Henrik Österblom – Director

Henrik ÖsterblomHenrik Österblom is professor of the Royal Swedish Academy of Sciences and director of the Anthropocene Laboratory. He has a master’s degree in behavioral ecology from Uppsala University (1998), and a PhD in marine ecology from Stockholm University (2006). He has worked at the University of Tasmania (2009), the University of British Columbia (2009 and 2010) and the University of Tokyo (2017 and 2021). He is member of the scientific advisory council to the RIKEN Institute (Japan), chair of the Natural Capital Partnership Committee (Stanford University), chair of the SeaBOS fundraising foundation and board member of Race for the Baltic fundraising foundation. Henrik has served as Science Director of the Stockholm Resilience Centre, scientific advisor to the SARAS Institute (Uruguay) and as policy advisor to the Swedish government. He enjoys working across scientific disciplines, with artists, corporations, and policy makers. He was promoted to professor of environmental science at Stockholm University in 2018.

Juan Rocha – Mentor

Juan Rocha Juan C. Rocha is a research scientist at the Stockholm Resilience Centre where he co-leads the theme on complex systems. His research questions are oriented to understanding critical transitions: from regime shifts in ecological systems to collective action in society. Currently, he focuses on the idea of cascading effects: how a critical transition in an ecosystem in the world can impact the likelihood of other ecosystems tipping over. Juan is interested in methods for identifying resilience surrogates –good observables that can tell you how resilient a system is– as well as misperceptions of feedbacks and their consequences. He finds inspiration in complex systems science, the use of mathematical models, networks and other computational methods to understand social and ecological complexity.

Caroline Schill – Mentor

Caroline Schill Caroline is a researcher at the Beijer Institute of Ecological Economics at the Royal Swedish Academy of Sciences, where she is part of the ‘Behaviour, Economics and Nature’ research programme. She is interested in the complexities of human behaviour in relation to sustainability issues. One of her core interests is to gain empirically-grounded understanding of human behaviour and collective action in the face of global environmental change, inherent uncertainties and tipping points, and social inequalities more recently. Her interdisciplinary work is aimed at developing more realistic assumptions of human behaviour, grounded in complexity and systems thinking, and building on methods and insights from sustainability science, behavioural economics, and psychology. She is co-lead of the theme ‘Interacting Complexities’ at the Stockholm Resilience Centre at Stockholm University, where she earned her PhD in Sustainability Science in 2017. She is also one of two mentors for the ‘Empirics of Hope’ topic at the Anthropocene Laboratory.

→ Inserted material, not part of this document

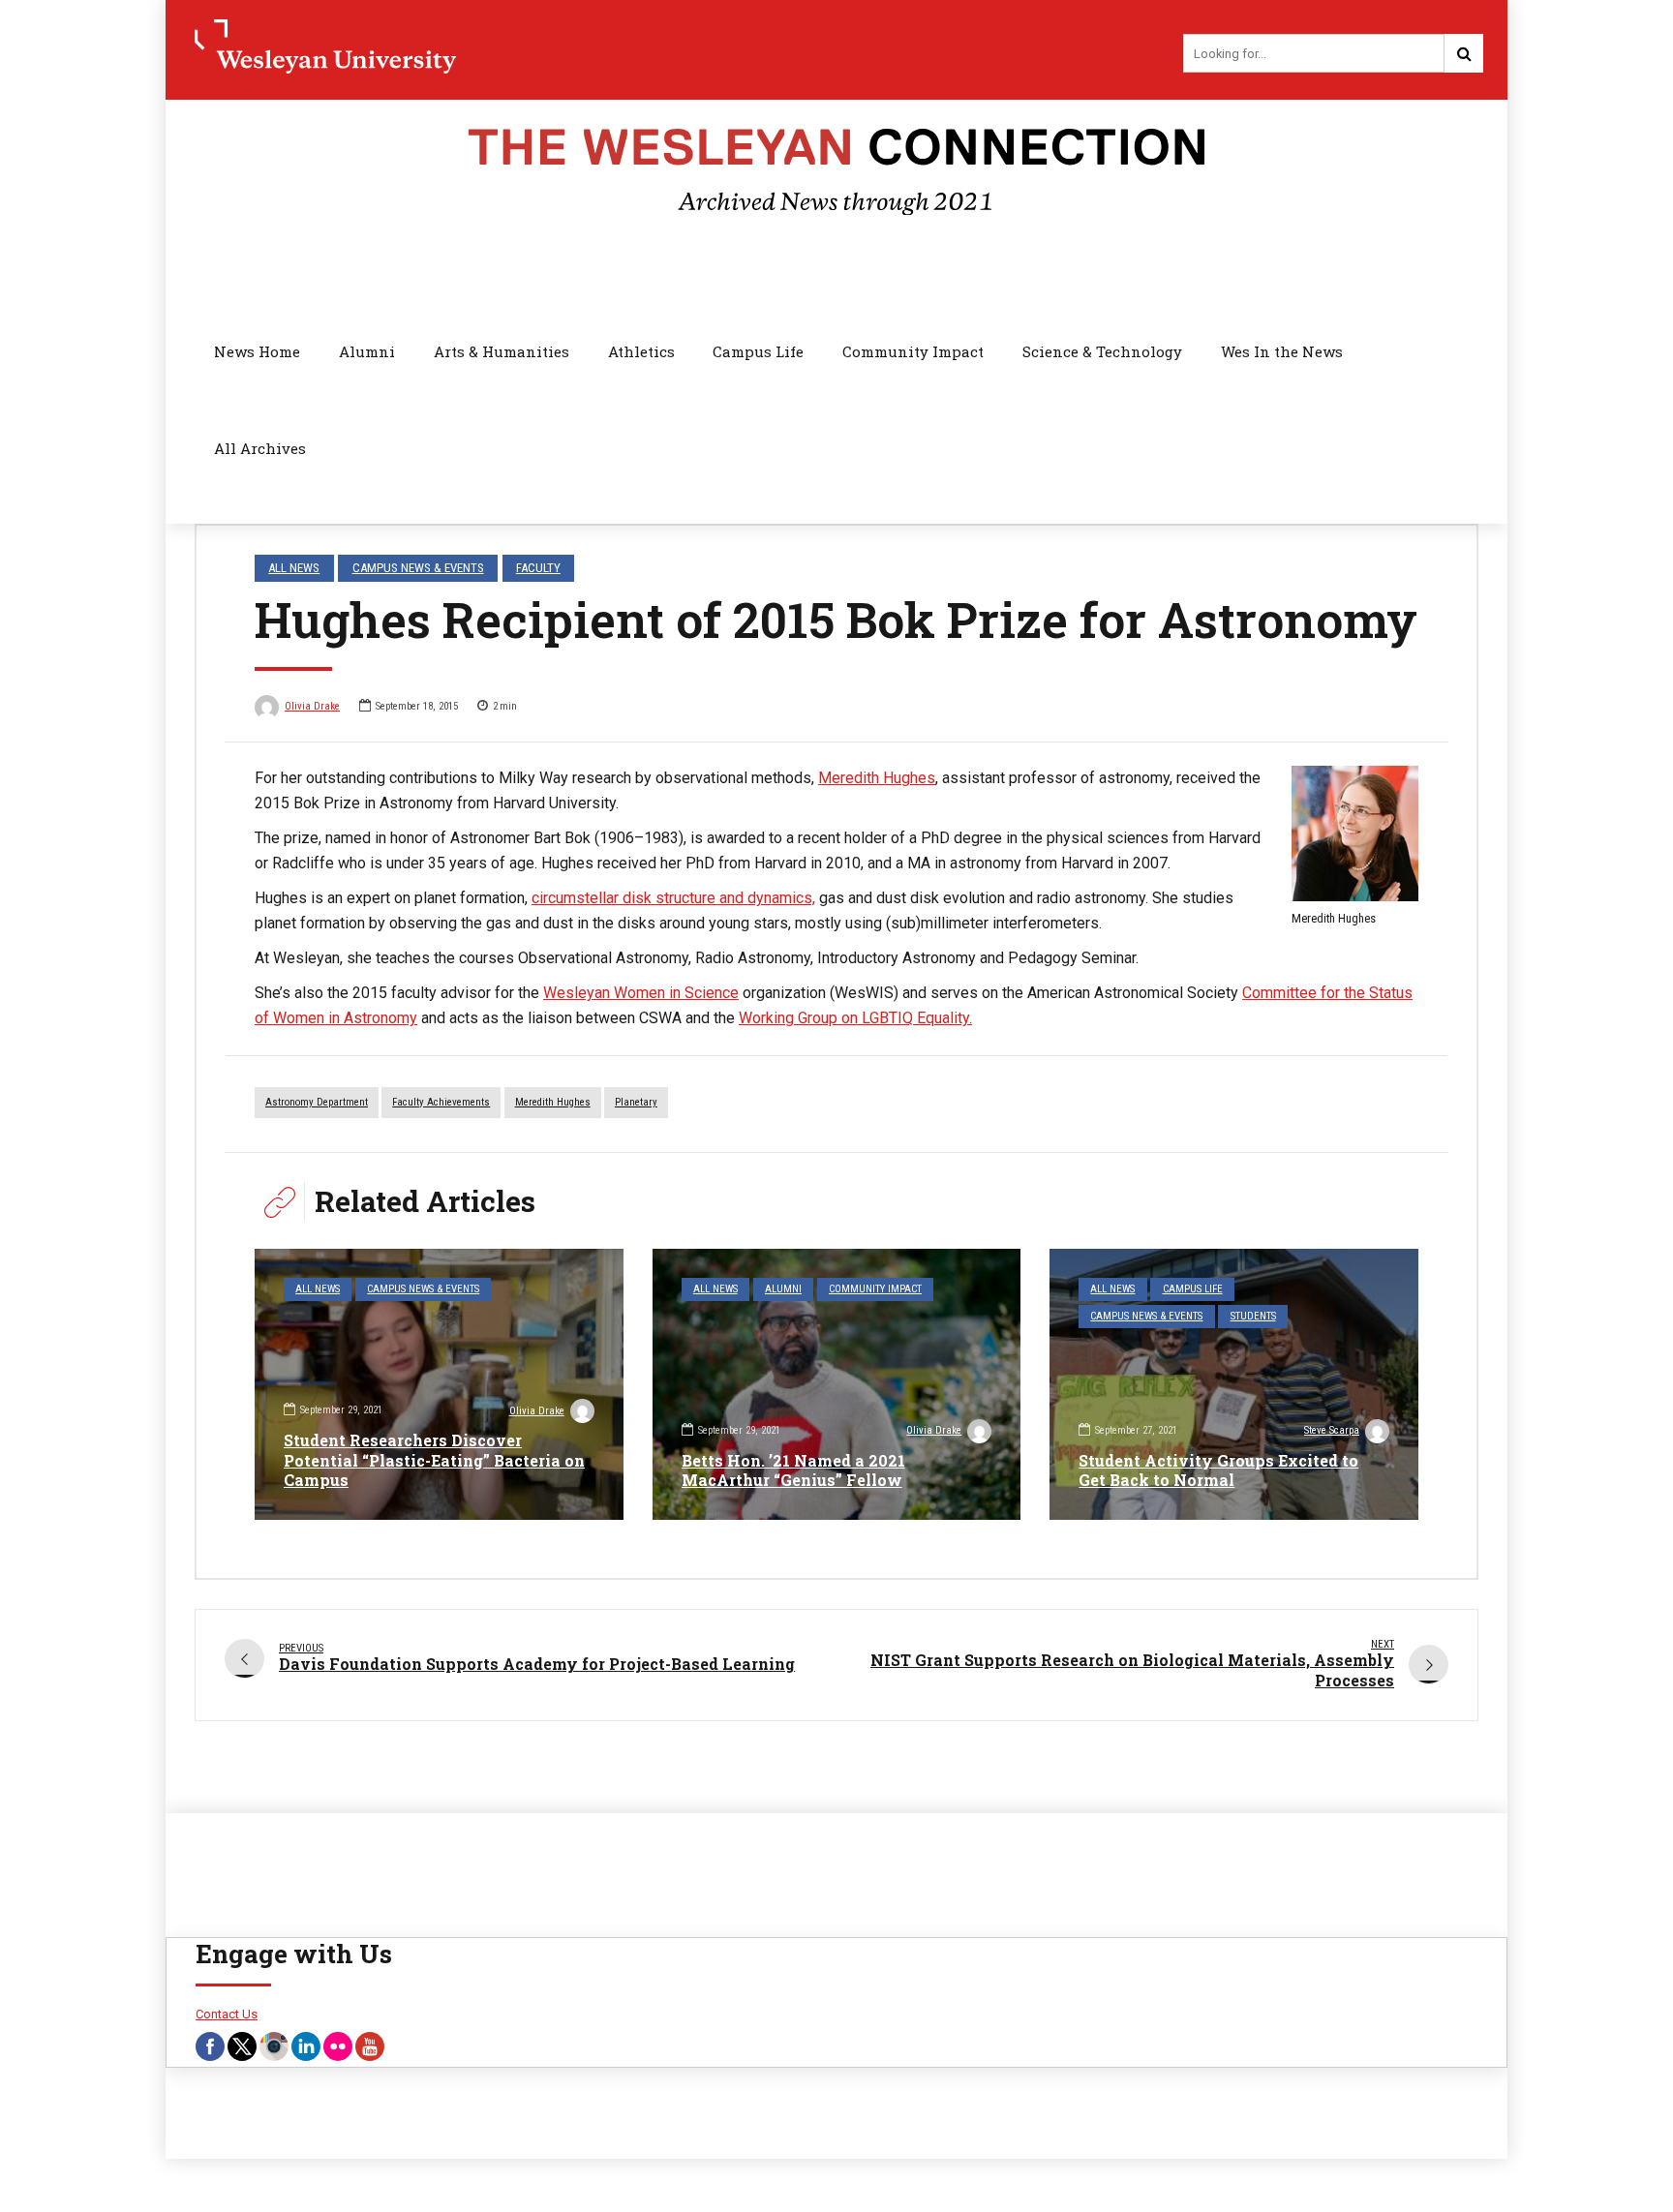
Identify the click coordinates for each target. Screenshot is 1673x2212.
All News (293, 568)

Lan Wang-Erlandsson – Mentor

Lan Wang-Erlandsson Lan Wang-Erlandsson is a researcher at the Stockholm Resilience Centre where she is part of the Planetary Boundaries group and co-leads the theme on Anthropocene Dynamics. Her research focuses on the large-scale interactions between land, water, and climate, and their implications for social-ecological and Earth system resilience. Research questions that she explores include: What is the role of land-use for sustaining rainfall? What is the role of root adaptation for rainforest resilience under climate change? What is the role of freshwater for the resilience of climate change mitigation measures? She earned her MSc degree in civil engineering from KTH Royal Institute of Technology, Sweden (2009) and her PhD degree in global hydrology from Delft University of Technology, the Netherlands (2017). She has also been a postdoctoral fellow at the Research Institute for Humanity and Nature in Kyoto, Japan.